Review Choice Demonstration

Top 3 Strategies For Success 

An update on the Centers for Medicare & Medicaid Services (CMS) website warns providers that they are continuing phase-in participation, through March 31, 2021, for Florida and North Carolina. This concession on the part of CMS allows agencies in these states some flexibility. 

Home health agencies in Florida and North Carolina can choose between participating now or delaying their start date. CMS says that this phase-in will reduce the administrative burden of implementation during a public health emergency (PHE), however, many of those agencies are already submitting claims for the following reasons:  

The Choices

Given the review’s importance to CMS’ program integrity efforts, the Review Choice Demonstration (RCD) program is forging ahead. Despite being labeled a choice demonstration, providers don’t have much choice. Those claims that are not submitted now are subject to post-payment review by the Medicare Administrative Contractors (MACs). 

The RCD for Home Health Services initially gives agencies in the participating states three options

  • Pre-Claim Review (PCR): Providers send documentation to obtain a provisional affirmation of coverage before submitting the final claim for payment.
  • Post-Payment Review: Provider claims will be subject to review after payment.
  • Minimal Post-Payment Review: The MAC reviews a smaller claims sample, but with a 25% payment reduction for all claims. 

Agencies must decide which option best fits their business model.

→ **Records supplied**:

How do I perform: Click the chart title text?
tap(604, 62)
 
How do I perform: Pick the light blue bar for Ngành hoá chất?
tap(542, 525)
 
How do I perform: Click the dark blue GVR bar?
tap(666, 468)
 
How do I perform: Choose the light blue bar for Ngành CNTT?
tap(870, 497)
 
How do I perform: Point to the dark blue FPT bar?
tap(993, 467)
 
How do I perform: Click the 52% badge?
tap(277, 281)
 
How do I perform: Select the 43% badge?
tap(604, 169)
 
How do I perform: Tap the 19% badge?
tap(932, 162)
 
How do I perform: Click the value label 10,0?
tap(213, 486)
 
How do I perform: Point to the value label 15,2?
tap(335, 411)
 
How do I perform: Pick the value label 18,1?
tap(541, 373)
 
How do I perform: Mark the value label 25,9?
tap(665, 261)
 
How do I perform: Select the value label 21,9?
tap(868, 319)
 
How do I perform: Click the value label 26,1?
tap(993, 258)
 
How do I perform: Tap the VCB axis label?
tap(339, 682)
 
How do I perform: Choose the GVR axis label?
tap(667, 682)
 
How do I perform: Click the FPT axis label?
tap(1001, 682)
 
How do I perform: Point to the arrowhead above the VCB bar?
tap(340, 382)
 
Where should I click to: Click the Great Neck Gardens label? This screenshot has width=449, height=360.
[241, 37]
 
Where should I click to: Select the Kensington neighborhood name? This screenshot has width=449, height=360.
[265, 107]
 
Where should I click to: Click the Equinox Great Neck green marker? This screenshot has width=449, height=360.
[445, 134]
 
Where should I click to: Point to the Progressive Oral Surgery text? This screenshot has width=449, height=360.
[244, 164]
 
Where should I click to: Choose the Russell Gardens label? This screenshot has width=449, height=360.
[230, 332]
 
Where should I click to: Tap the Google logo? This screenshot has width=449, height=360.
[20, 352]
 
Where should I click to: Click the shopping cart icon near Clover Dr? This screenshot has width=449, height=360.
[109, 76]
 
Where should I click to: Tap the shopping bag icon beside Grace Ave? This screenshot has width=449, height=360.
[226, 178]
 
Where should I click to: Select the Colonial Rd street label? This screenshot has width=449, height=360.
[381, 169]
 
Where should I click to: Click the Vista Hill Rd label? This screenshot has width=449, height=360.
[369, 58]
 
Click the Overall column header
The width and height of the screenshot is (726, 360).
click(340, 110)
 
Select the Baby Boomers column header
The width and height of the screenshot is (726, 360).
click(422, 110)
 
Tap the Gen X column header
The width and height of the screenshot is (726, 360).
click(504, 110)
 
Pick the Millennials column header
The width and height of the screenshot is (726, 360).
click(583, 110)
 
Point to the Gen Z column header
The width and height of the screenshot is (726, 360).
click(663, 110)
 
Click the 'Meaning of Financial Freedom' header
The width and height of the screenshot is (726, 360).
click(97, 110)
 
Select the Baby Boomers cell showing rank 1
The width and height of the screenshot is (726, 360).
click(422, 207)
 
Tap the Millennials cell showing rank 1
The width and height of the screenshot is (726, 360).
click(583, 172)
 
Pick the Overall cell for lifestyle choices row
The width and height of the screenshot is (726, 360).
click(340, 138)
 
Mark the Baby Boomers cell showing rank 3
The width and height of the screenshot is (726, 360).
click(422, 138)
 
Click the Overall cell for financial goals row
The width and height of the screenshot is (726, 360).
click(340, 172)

--

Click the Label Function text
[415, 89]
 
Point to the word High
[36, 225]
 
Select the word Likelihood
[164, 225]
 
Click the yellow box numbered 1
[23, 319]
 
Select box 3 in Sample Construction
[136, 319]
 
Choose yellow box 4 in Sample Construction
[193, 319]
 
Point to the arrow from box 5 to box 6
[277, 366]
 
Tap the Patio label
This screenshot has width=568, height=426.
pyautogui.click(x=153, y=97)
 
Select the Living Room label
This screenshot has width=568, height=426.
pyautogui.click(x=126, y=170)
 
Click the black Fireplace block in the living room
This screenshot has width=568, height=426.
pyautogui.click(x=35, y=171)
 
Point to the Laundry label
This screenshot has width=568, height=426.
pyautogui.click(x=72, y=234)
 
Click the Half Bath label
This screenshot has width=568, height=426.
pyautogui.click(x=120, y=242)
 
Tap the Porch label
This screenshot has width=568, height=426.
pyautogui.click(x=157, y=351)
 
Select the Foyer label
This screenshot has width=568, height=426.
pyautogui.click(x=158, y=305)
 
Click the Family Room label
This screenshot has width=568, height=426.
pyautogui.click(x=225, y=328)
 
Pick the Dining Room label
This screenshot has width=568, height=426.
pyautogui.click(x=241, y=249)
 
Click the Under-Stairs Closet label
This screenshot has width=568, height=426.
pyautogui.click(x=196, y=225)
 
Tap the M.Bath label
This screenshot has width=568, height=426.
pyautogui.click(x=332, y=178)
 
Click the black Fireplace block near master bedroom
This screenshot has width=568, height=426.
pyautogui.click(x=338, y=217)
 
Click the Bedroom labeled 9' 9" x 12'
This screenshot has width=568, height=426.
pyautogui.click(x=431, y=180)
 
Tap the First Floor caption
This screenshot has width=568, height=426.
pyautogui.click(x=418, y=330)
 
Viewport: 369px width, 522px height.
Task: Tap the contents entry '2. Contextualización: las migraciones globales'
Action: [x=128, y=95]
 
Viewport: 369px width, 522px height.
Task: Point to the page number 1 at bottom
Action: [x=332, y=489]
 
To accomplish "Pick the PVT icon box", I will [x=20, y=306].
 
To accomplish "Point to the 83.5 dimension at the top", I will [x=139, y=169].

--

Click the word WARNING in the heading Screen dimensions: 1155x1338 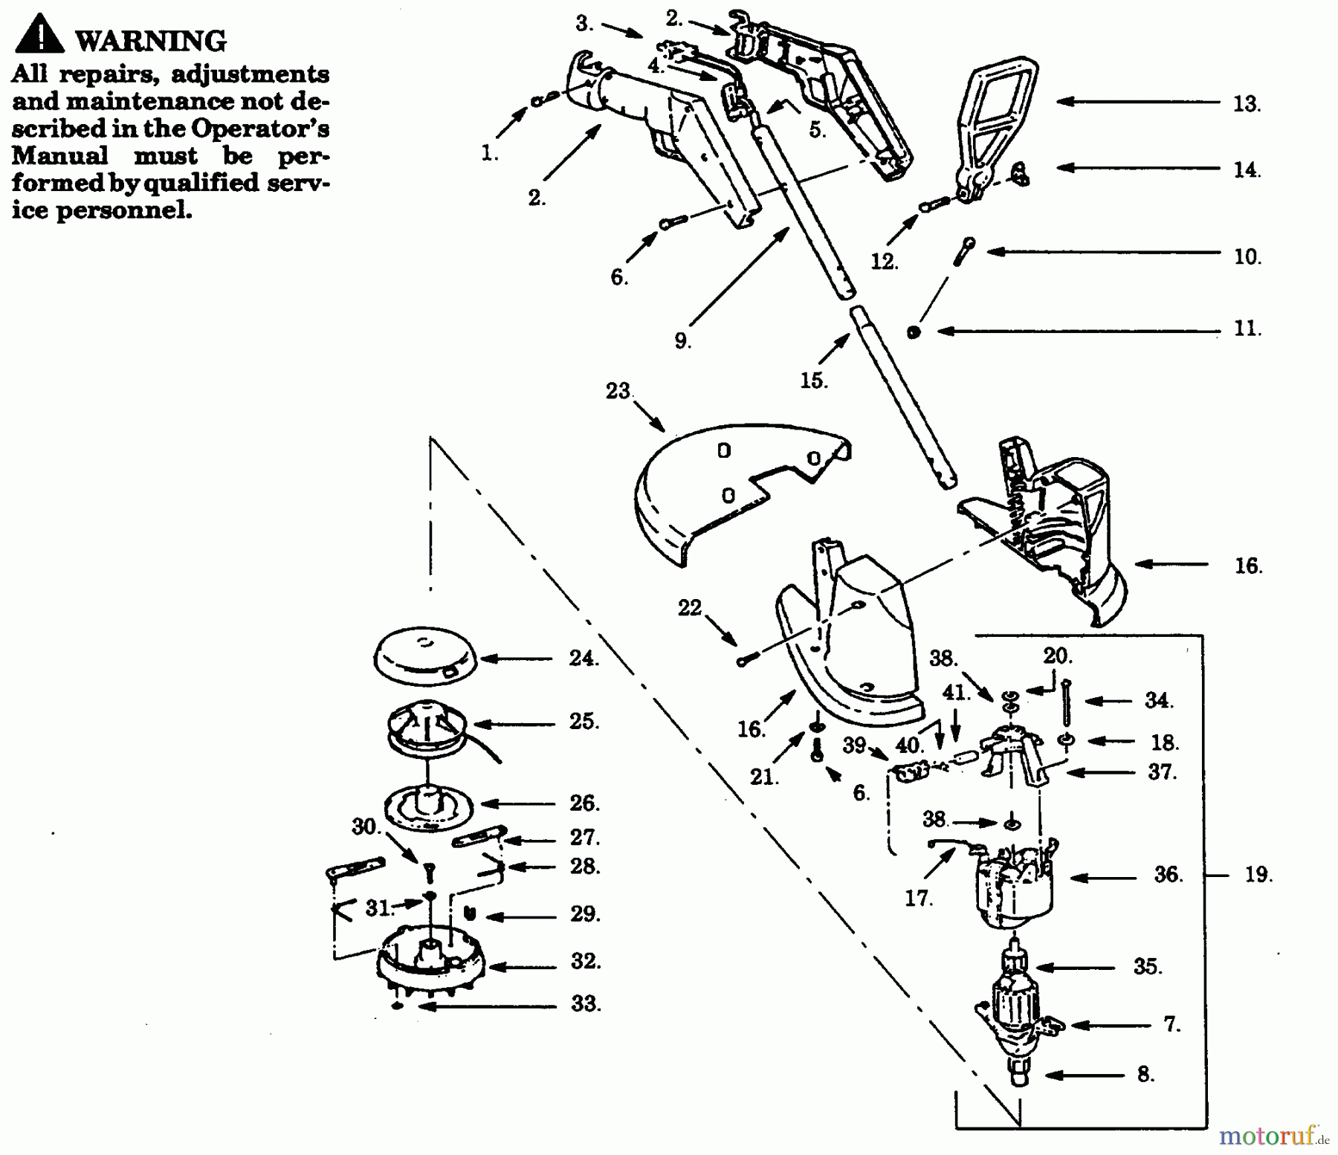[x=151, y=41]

→ **Work to be completed**: Retype the part of the Review Choice Demonstration text above that begins with "Given the review’s" and ends after "their business model.".

→ **Expected answer**:
Given the review’s importance to CMS’ program integrity efforts, the Review Choice Demonstration (RCD) program is forging ahead. Despite being labeled a choice demonstration, providers don’t have much choice. Those claims that are not submitted now are subject to post-payment review by the Medicare Administrative Contractors (MACs). 

The RCD for Home Health Services initially gives agencies in the participating states three options

  • Pre-Claim Review (PCR): Providers send documentation to obtain a provisional affirmation of coverage before submitting the final claim for payment.
  • Post-Payment Review: Provider claims will be subject to review after payment.
  • Minimal Post-Payment Review: The MAC reviews a smaller claims sample, but with a 25% payment reduction for all claims. 

Agencies must decide which option best fits their business model.